On WXXI’s “Connections,” a talk show that covers topics important to the Finger Lakes and Upstate New York, she laid out her first priorities. They include “trying to learn about the schools and understand all the various narratives” that shape the HWS community, including its relationship to Geneva, and listen to “what the Colleges mean to [those constituencies]…what their hopes are for the Colleges, what their concerns are for the Colleges, and take that in.”
In addition to her scholarship as an economist, her childhood heroine Dr. Elizabeth Blackwell, and her hope to eventually teach an economics course at HWS, “Connections” host Evan Dawson asked Jacobsen about the historical significance of her presidency. As the first woman to lead HWS, Jacobsen noted that William Smith College “was founded very much for women’s rights [at a time] when women didn’t have great access to education.
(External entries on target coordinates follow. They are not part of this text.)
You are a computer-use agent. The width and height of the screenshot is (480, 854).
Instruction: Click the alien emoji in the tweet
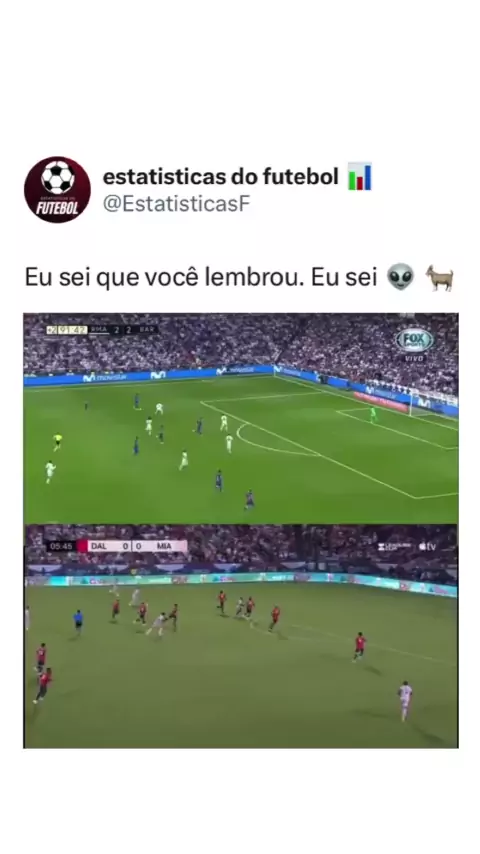(x=400, y=277)
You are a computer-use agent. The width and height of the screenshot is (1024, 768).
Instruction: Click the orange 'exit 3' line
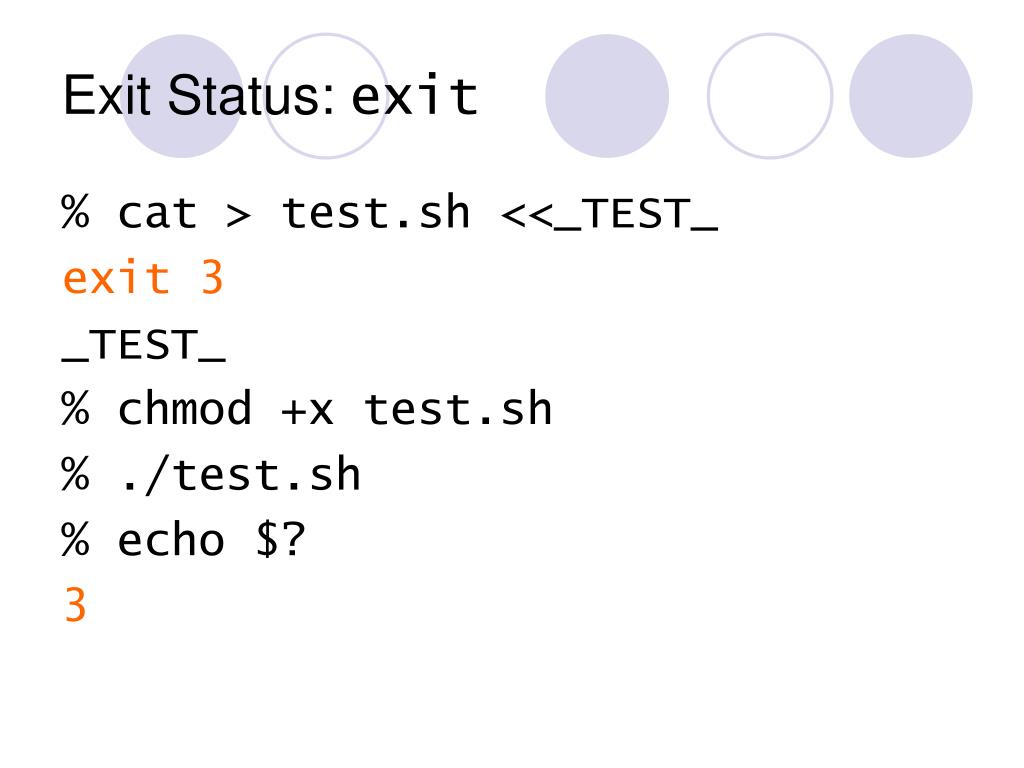coord(142,278)
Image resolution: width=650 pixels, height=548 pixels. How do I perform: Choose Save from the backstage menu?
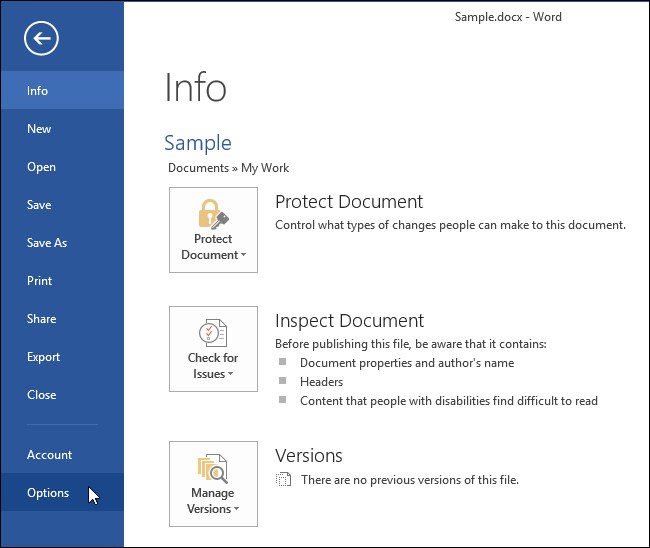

The symbolism of having this coordinate system have its first woman leader is important.”
Sharing her initial impressions of the Colleges and her approach to sustaining their success, Jacobsen said, “I knew people in the [HWS] economics department by reputation, I knew a couple of the former provosts professionally… [and knew the Colleges] for having a strong faculty and being a serious institution…. The challenge is to build and preserve what is strong about an institution and figure out things that can make it even stronger.”
In a wide-ranging interview that covered Title IX, the future of higher education and the power of strong endowments, Jacobsen was also asked about the implications of her scholarship around economics and gender. “Economics was not a particularly gendered field really until fairly recently,” she said. “We’re big on homo economicus, for instance — we say ‘economic man,’ we never talked about ‘economic people.'” A more inclusive model, taking into account women and family structures, helps “line up economics more with the real world, where we know people interact within families in certain ways, within firms, within ways that relate often to their gender roles within society as well,” she said. “There’s just a lot of interesting patterns and I find that students often like areas of economics where they can actually link them to things they have already noticed in the real world but haven’t really thought about in an analytical way.”
Jacobsen also discussed free speech on college campuses as “a fundamental standard” of intellectual inquiry. “We actually owe it to our students to have them hear multiple types of voices and understand different points of view,” she said. “They need to understand reasoned counter-positions to beliefs that they hold. And for any position that you hold there is at least one if not more — usually two or three or five — counter-positions.”
Earlier this week, Jacobsen launched Explore HWS, a new webpage that tracks her process of learning about the Colleges’ community, traditions and goals, including The Pulteney St. Podcast. Jacobsen and two new presidents at nearby institutions were also highlighted this week in the Rochester Business Journal.
Jacobsen is the 29th President of Hobart College and the 18th of William Smith College. Previously the Provost and Senior Vice President for Academic Affairs at Wesleyan University, Jacobsen is a renowned scholar of economics, an award-winning teacher and an experienced administrator. Jacobsen earned her Ph.D. from Stanford University and M.Sc. from the London School of Economics, and graduated from Harvard University, magna cum laude, with her A.B. in economics as a member of Phi Beta Kappa.